0

i have strings of amino-acids like this:

x <- "MEALYRAQVLVDLT*MQLPSSFAALAAQFDQL*EKEKF*SLIARSLHRPQ**LLMFSLLVASVFTPCSALPFWSIKFTLFILS*SFLISDSILFIRVIDQEIKYVVPL*DLK*LTPDYCKCD*"

and i would like to extract all non-overlapping substrings starting with M and finishing with *. so, for the above example i would need:

#[1] "MEALYRAQVLVDLT*"
#[2] "MQLPSSFAALAAQFDQL*"
#[3] "MFSLLVASVFTPCSALPFWSIKFTLFILS*"

as the output. predictably regexpr gives me the greedy solution:

  regmatches(x, regexpr("M.+\\*", x))
 #[1] "MEALYRAQVLVDLT*MQLPSSFAALAAQFDQL*EKEKF*SLIARSLHRPQ**LLMFSLLVASVFTPCSALPFWSIKFTLFILS*SFLISDSILFIRVIDQEIKYVVPL*DLK*LTPDYCKCD*"

i have also tried things suggested here, as this is the question that resembles my problem the most (but not quite), but to no avail.
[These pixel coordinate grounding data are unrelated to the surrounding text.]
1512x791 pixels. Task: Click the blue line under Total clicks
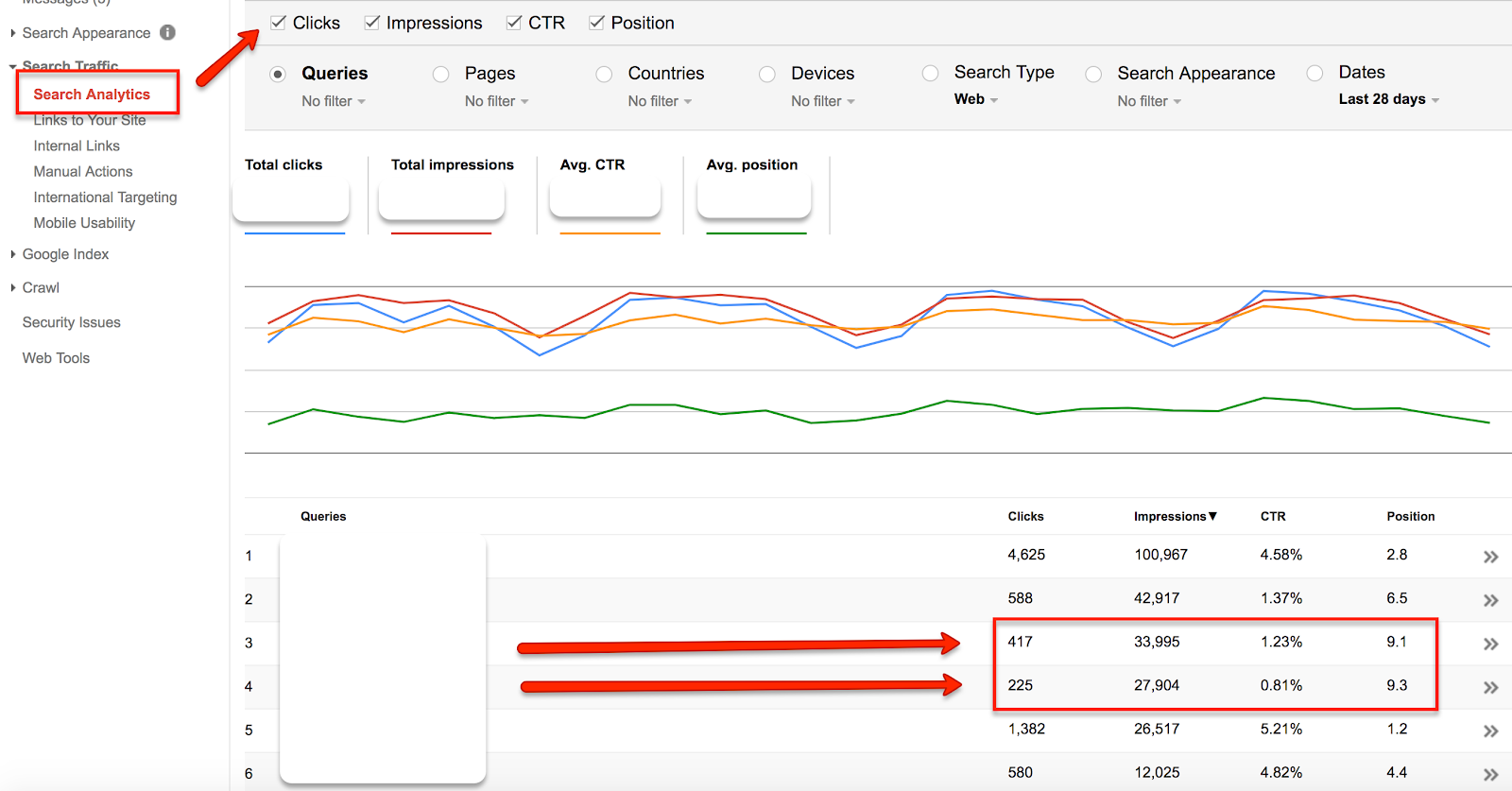[x=295, y=232]
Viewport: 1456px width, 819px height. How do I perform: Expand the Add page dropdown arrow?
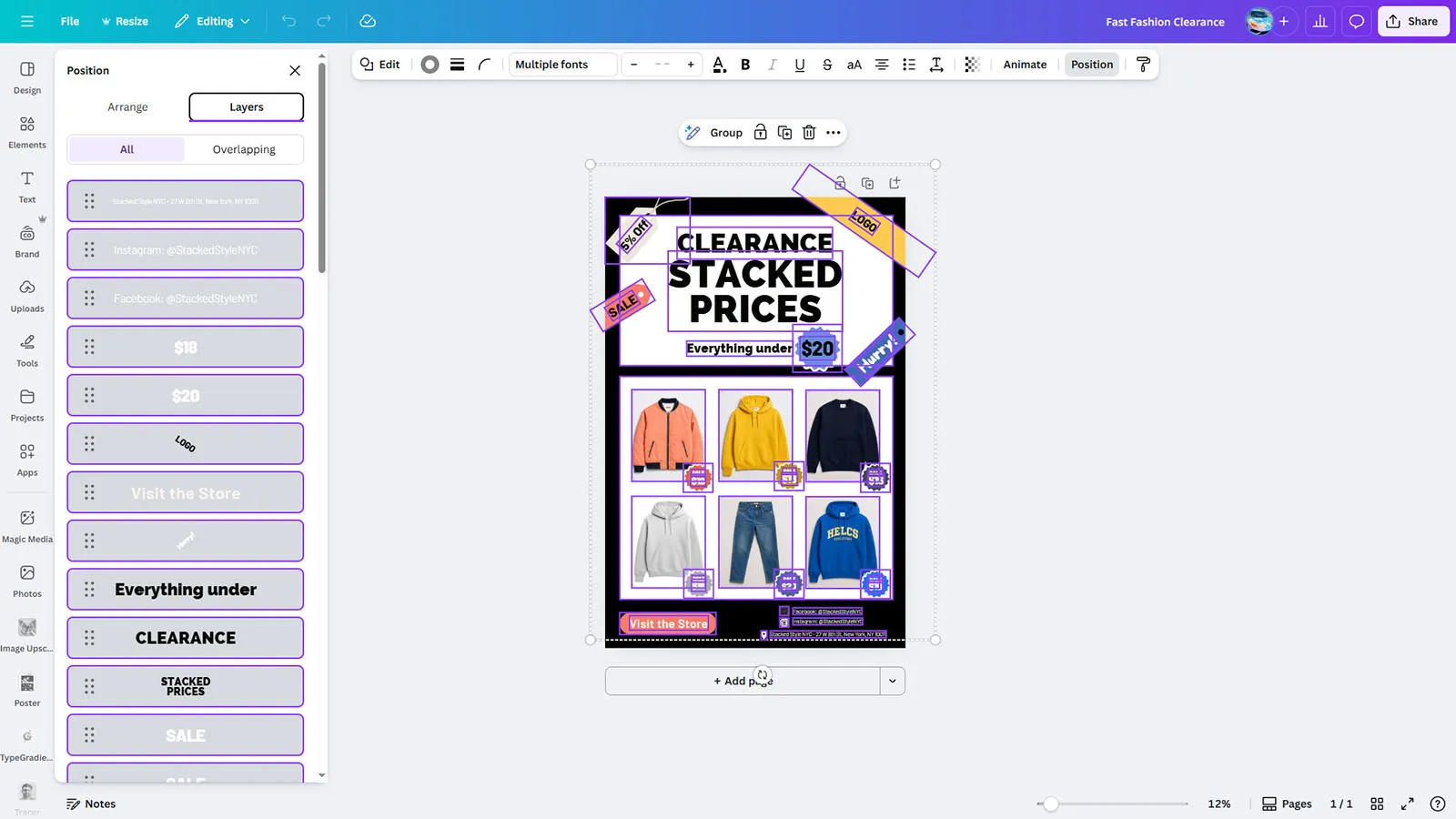coord(892,681)
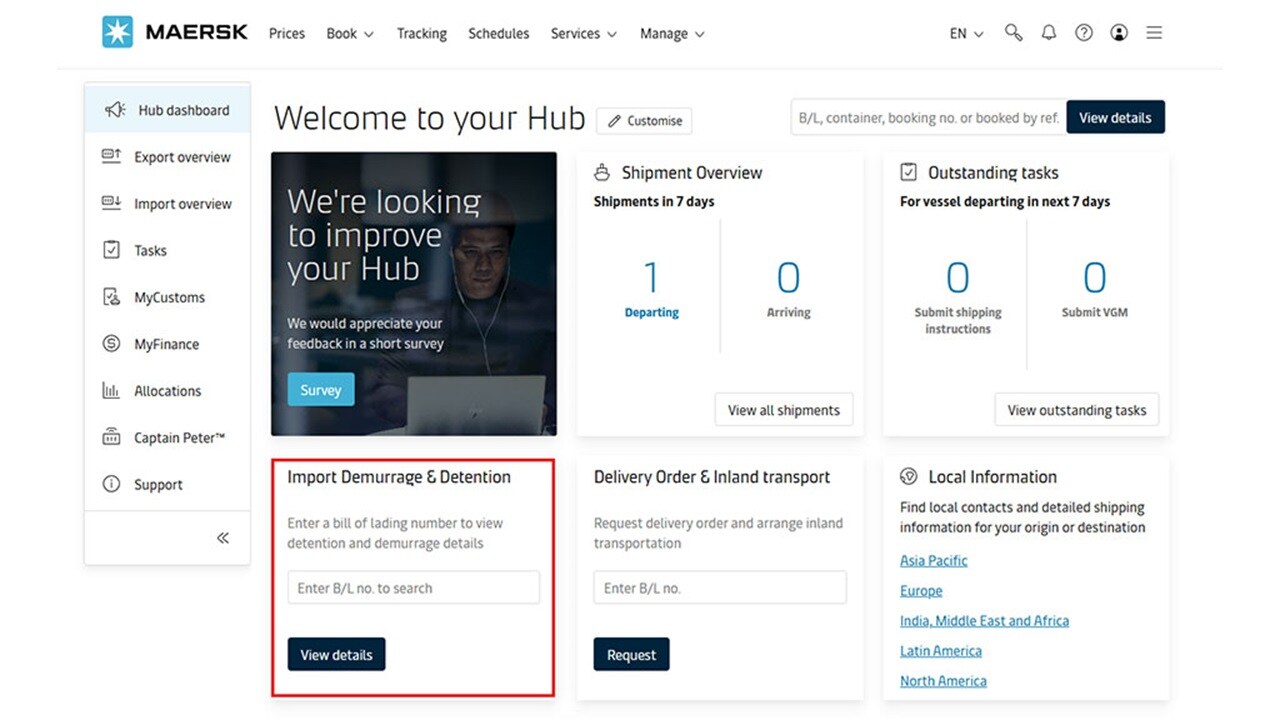1280x720 pixels.
Task: Open the Allocations panel icon
Action: click(113, 390)
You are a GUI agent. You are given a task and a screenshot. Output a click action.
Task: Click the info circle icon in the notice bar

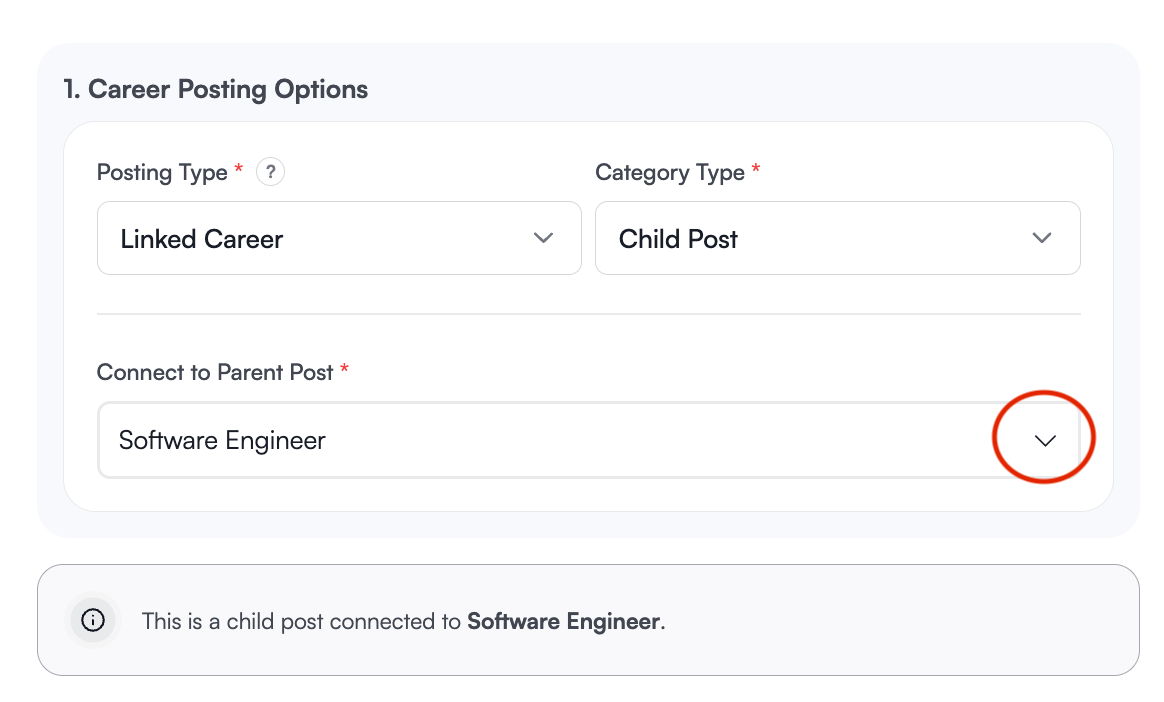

any help would be appreciated.

Community
  • 1
  • 1
stas g
  • 1,503
  • 2
  • 10
  • 20
  • 1
    Have you tried non-greedy? M.+?\\* – lintmouse Oct 19 '15 at 15:57
  • no, but someone has just suggested it in an answer below and it works! – stas g Oct 19 '15 at 15:59
  • I don't understand, you say you know the difference between `greedy` and `non-greedy` ? How can that be ? –  Oct 19 '15 at 16:04
  • @Frank - I've never seen a regex tutorial that explains `greedy` without explaining `non-greedy`. One can't exist without the other. –  Oct 19 '15 at 16:21
  • @Frank - Greed follows quantifiers. Quantifiers are never explained without greed, to know one is to know the other. –  Oct 19 '15 at 16:26
  • @sln Anywho, I'll delete my comments in a few minutes (to clear up the "noise"). If there's more to say, I'm easily found in the "R public" chat. – Frank Oct 19 '15 at 16:31

3 Answers3

3

Use a non-greedy .+? instead of .+, and switch to gregexpr for multiple matches:

R> regmatches(x, gregexpr("M.+?\\*", x))[[1]]
#"MEALYRAQVLVDLT*"                
#"MQLPSSFAALAAQFDQL*"             
#"MFSLLVASVFTPCSALPFWSIKFTLFILS*"
nrussell
  • 18,382
  • 4
  • 47
  • 60
  • 1
    thanks, that's perfect! i have tried `gregexpr` before just forgot to include in my question description. but it was the non-greedy `.+` that did the trick. – stas g Oct 19 '15 at 16:01
  • You said "non-overlapping". This fails on `x <- "MABC*MabcMdef*ghi*"` – Pierre L Oct 19 '15 at 16:02
3

I will add an option for capture of non-overlapping patterns as you requested. We have to check that another pattern hasn't begun within our match:

regmatches(x, gregexpr("M[^M]+?\\*", x))[[1]]
#[1] "MEALYRAQVLVDLT*"               
#[2] "MQLPSSFAALAAQFDQL*"            
#[3] "MFSLLVASVFTPCSALPFWSIKFTLFILS*"
Pierre L
  • 28,203
  • 6
  • 47
  • 69
1
M[^*]+\\*

use negated character class.See demo.Also use perl=True option.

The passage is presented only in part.